Pour lever toute ambiguïté sur la portée de cette évolution du corps électoral, nous proposerons un amendement visant à préciser la rédaction de l'article 1er. Si nous approuvons la suppression de la référence au tableau annexe adoptée ce matin en commission sur proposition de Mme le rapporteur, nous préférons éviter la simple référence à la liste électorale générale, pour fixer clairement comme objectif le rapprochement avec la liste électorale des consultations. Le principe d'un corps électoral restreint lié à la définition de la citoyenneté néo-calédonienne doit rester explicite.

En revanche, nous nous opposerons à l'amendement du Gouvernement visant à intégrer les conjoints, qui nous semble contraire à la Constitution. Je rappelle que le débat a déjà eu lieu en 2009 lors de l'examen du projet de loi du pays relative à la protection, à la promotion et au soutien de l'emploi local. Le Conseil d'État avait alors écarté cette disposition, en faisant valoir que le conjoint d'un citoyen de Nouvelle-Calédonie ou la personne liée à ce citoyen par un pacte civil de solidarité sans avoir la qualité de citoyen de Nouvelle-Calédonie ou remplir une des conditions de durée suffisante de résidence, ne saurait bénéficier du même traitement que les citoyens de Nouvelle-Calédonie, une telle mesure ne trouvant aucun fondement dans l'accord de Nouméa ou la loi organique de mars 1998. Ces deux textes ne prévoient en effet pas de procédure acquisitive par le mariage de cette citoyenneté spécifique.

Le corps électoral en Nouvelle-Calédonie est un sujet éminemment politique, mais aussi intrinsèquement lié à la citoyenneté calédonienne et à l'histoire d'une ancienne colonie de peuplement, où le peuple kanak est devenu minoritaire au fil du temps.

Aussi, nous resterons particulièrement vigilants pour que cette ouverture soit juste et proportionnée, et respecte le cadre constitutionnel actuel, afin de permettre le déroulement des prochaines élections provinciales dans un climat apaisé. C'est une condition indispensable pour la reprise des discussions avec toutes les parties prenantes dans le but de trouver un accord institutionnel enfin consensuel. (Applaudissements sur les travées du groupe SER. – M. Guy Benarroche applaudit également.)

M. le président. La discussion générale est close.

Mes chers collègues, nous allons interrompre nos travaux quelques instants afin que la commission des lois puisse se réunir pour examiner les amendements déposés sur ce texte.

La séance est suspendue.

(La séance, suspendue à dix-huit heures cinquante-cinq, est reprise à dix-neuf heures quinze.)

M. le président.
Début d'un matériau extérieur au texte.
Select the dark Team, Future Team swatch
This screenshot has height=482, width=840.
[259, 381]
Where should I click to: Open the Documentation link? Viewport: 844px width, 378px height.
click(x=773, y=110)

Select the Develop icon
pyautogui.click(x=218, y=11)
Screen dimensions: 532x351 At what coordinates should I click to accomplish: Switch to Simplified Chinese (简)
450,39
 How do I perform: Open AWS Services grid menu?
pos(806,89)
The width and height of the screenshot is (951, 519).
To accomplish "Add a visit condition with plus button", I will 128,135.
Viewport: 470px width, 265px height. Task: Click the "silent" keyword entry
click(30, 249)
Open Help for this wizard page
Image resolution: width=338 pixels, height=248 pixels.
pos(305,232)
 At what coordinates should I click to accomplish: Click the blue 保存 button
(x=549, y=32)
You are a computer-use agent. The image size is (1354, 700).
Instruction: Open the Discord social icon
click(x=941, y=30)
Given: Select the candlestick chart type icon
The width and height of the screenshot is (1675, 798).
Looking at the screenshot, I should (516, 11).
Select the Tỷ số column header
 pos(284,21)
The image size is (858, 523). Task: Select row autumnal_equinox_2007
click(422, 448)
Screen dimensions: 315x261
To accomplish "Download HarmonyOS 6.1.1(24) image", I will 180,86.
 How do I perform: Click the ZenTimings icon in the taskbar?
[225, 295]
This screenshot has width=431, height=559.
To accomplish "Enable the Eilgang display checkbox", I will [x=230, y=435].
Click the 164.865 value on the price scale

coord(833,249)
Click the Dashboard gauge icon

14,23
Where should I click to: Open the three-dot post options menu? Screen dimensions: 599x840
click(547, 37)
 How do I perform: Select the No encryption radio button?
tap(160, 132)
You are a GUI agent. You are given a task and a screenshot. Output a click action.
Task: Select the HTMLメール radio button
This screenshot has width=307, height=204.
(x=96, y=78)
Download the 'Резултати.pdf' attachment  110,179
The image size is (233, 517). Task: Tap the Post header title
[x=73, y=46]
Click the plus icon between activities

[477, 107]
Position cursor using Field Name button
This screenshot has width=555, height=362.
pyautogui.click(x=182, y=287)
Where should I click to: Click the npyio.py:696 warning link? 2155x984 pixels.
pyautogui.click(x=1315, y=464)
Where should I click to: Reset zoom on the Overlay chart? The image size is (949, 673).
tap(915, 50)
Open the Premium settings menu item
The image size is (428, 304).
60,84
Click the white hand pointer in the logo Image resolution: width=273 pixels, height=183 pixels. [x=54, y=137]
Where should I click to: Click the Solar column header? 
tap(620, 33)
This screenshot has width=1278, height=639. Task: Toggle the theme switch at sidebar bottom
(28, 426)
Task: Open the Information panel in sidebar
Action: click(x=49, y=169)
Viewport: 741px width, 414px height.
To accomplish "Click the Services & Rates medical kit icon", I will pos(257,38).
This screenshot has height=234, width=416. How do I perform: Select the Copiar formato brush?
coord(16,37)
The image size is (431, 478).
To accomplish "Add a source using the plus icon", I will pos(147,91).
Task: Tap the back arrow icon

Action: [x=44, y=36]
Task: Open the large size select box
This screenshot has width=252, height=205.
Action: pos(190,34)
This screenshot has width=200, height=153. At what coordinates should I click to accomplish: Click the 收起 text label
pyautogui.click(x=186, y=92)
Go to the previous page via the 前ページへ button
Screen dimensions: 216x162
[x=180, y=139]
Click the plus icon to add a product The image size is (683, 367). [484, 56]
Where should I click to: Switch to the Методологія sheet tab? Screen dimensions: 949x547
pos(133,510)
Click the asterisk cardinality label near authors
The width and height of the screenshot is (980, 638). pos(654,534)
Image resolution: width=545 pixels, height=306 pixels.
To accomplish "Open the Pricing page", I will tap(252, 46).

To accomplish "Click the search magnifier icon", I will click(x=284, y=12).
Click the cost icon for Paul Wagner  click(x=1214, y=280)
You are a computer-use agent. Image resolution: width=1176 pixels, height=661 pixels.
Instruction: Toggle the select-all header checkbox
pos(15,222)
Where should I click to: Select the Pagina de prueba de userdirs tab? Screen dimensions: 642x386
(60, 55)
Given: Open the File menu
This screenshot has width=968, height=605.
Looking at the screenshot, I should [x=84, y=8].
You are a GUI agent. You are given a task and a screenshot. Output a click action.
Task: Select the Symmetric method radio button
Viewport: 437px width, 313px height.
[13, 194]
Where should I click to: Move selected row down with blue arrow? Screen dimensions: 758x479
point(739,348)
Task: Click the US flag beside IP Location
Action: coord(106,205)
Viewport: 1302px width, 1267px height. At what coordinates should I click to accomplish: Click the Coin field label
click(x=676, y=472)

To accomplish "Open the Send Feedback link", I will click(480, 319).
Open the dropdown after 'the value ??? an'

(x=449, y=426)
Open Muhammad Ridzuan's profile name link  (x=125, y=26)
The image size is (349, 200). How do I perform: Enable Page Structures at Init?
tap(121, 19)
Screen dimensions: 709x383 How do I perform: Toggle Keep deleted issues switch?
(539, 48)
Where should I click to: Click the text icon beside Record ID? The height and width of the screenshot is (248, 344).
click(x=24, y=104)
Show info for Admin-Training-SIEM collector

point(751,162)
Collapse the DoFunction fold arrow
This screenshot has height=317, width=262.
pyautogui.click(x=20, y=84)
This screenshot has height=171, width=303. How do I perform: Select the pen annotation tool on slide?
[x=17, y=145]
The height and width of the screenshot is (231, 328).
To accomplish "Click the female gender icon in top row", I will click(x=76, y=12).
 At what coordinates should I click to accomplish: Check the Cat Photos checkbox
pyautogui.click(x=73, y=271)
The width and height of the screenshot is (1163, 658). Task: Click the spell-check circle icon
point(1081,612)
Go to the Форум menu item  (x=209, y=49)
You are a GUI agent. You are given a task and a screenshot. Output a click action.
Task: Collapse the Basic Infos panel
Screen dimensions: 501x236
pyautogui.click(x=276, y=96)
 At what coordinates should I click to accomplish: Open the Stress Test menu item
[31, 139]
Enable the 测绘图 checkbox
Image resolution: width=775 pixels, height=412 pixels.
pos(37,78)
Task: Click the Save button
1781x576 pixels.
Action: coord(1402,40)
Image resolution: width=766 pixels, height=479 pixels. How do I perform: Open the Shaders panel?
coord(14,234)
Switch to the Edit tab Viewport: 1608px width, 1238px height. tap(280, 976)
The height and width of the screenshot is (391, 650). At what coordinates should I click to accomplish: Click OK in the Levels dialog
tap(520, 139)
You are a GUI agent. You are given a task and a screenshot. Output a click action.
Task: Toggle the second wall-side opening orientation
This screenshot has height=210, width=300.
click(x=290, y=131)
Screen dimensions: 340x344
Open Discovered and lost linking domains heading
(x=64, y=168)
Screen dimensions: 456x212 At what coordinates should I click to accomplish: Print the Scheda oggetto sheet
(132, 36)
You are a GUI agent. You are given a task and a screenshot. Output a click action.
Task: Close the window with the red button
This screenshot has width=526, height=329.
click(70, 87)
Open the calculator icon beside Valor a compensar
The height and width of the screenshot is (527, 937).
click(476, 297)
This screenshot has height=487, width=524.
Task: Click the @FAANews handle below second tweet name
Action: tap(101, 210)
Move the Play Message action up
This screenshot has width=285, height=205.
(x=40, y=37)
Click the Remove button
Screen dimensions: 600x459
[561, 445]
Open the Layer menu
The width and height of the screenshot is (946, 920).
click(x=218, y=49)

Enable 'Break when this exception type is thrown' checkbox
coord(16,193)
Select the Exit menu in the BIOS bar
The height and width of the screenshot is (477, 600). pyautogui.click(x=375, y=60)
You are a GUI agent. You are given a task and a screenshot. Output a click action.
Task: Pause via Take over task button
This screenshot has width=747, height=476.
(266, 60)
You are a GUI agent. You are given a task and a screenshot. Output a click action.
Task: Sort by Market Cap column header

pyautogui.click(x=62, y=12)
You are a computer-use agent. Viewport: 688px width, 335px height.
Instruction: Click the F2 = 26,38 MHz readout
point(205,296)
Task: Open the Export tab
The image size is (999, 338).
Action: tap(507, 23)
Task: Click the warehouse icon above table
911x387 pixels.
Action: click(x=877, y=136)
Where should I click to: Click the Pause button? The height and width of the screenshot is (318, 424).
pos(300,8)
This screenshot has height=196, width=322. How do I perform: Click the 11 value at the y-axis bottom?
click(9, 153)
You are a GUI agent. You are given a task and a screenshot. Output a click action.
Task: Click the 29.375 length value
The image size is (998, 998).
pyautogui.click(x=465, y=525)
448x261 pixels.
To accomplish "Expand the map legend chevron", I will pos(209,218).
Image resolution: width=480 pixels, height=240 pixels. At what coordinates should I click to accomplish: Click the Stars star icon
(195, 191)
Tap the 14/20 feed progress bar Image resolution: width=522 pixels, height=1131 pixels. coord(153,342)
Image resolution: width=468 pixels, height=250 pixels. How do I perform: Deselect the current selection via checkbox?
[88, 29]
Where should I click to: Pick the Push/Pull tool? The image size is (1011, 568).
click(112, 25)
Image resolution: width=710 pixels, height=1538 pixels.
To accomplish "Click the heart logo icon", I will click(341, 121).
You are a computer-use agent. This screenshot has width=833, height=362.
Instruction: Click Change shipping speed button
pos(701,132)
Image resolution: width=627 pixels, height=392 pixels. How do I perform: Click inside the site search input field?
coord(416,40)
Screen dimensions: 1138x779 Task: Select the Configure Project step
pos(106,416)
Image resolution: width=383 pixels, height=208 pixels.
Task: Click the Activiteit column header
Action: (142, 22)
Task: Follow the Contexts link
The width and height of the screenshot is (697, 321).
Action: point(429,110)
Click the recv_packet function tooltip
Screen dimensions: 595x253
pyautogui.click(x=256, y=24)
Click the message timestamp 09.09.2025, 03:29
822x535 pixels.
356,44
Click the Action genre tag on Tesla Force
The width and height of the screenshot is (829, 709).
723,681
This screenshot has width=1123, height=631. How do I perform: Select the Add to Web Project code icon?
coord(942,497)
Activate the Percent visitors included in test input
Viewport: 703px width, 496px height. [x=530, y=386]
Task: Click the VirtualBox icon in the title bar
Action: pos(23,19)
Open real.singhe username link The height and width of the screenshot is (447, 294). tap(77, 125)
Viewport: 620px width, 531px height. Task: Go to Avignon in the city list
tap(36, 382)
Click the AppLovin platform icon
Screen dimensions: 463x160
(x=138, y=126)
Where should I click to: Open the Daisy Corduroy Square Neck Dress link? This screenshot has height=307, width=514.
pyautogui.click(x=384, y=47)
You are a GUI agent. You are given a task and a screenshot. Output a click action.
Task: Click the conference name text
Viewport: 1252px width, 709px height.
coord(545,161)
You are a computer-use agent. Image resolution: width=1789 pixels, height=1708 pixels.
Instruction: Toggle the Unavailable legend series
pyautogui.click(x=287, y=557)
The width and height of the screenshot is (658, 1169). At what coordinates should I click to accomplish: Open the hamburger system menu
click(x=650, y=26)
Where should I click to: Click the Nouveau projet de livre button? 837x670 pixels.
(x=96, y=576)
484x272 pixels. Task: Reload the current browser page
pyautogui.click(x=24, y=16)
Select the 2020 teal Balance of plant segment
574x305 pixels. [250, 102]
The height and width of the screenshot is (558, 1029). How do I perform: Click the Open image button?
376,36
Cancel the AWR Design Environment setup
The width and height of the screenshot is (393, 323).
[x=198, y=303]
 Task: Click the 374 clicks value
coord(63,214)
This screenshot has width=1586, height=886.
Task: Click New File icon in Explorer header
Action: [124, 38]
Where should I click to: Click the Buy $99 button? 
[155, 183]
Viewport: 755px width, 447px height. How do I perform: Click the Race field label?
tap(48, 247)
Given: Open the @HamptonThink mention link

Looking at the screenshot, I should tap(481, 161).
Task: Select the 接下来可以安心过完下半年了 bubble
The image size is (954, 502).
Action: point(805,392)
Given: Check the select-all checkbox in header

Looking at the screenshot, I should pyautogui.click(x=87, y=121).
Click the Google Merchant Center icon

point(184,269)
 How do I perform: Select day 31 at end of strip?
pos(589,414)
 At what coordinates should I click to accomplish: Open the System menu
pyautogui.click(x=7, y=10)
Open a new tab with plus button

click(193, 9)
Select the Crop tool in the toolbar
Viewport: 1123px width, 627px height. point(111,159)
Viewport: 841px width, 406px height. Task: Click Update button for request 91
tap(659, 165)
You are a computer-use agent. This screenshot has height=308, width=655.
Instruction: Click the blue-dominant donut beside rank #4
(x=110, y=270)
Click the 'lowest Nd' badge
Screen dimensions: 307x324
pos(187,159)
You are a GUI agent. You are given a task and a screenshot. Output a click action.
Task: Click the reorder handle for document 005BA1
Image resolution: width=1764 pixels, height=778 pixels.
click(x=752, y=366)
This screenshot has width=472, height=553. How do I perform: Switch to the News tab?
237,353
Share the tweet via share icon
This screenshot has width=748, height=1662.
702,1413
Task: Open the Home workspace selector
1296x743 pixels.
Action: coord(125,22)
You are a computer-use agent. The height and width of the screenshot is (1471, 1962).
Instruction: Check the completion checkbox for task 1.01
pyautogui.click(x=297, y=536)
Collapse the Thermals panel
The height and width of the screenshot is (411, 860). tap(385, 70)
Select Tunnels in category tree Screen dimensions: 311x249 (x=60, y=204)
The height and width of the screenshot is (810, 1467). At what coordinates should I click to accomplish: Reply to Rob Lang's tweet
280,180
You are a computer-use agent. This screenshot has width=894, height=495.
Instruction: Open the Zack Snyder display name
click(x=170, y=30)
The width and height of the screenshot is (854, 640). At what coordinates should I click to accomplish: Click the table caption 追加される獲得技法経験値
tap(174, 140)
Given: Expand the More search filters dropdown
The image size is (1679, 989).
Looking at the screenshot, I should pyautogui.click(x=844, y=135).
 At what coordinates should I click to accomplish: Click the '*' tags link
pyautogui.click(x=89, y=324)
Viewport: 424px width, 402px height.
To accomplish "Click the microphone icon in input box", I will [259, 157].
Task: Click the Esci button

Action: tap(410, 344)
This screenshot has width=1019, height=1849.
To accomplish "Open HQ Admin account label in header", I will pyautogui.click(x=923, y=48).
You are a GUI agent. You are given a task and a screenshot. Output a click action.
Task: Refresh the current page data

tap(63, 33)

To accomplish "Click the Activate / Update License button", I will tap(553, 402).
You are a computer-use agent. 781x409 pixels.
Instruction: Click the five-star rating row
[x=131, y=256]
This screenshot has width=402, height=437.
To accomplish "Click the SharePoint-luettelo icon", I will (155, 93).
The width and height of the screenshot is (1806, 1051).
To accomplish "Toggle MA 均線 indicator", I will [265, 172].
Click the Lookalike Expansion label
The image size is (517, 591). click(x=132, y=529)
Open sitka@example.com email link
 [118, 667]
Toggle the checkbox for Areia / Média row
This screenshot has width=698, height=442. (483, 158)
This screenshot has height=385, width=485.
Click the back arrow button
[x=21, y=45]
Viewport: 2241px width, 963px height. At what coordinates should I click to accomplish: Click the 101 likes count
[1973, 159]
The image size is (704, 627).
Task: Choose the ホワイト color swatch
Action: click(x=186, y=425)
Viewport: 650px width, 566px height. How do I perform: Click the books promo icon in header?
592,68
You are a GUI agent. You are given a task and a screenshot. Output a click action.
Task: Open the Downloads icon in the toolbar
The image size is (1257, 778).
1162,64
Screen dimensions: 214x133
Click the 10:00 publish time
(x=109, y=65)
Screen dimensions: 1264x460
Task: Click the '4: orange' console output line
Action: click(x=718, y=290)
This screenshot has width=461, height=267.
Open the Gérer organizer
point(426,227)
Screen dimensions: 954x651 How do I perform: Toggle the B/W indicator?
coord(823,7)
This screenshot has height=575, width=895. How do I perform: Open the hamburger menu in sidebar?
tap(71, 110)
La séance est reprise.

Nous passons à l'examen du texte de la commission.

proposition de loi organique portant intégration des natifs dans le corps électoral pour les élections au congrès et aux assemblées de province de nouvelle-calédonie

Article 1er

La loi n° 99-209 organique du 19 mars 1999 relative à la Nouvelle-Calédonie est ainsi modifiée :

1° Le I de l'article 188 est complété par un d ainsi rédigé :

« d) Être nés en Nouvelle-Calédonie et être inscrits sur la liste électorale générale à la date de l'élection au congrès et aux assemblées de province. » ;

2° À la première phrase du deuxième alinéa du III de l'article 189, après le mot : « personnes », sont insérés les mots : « mentionnées au d du I du même article 188 ainsi que des personnes ».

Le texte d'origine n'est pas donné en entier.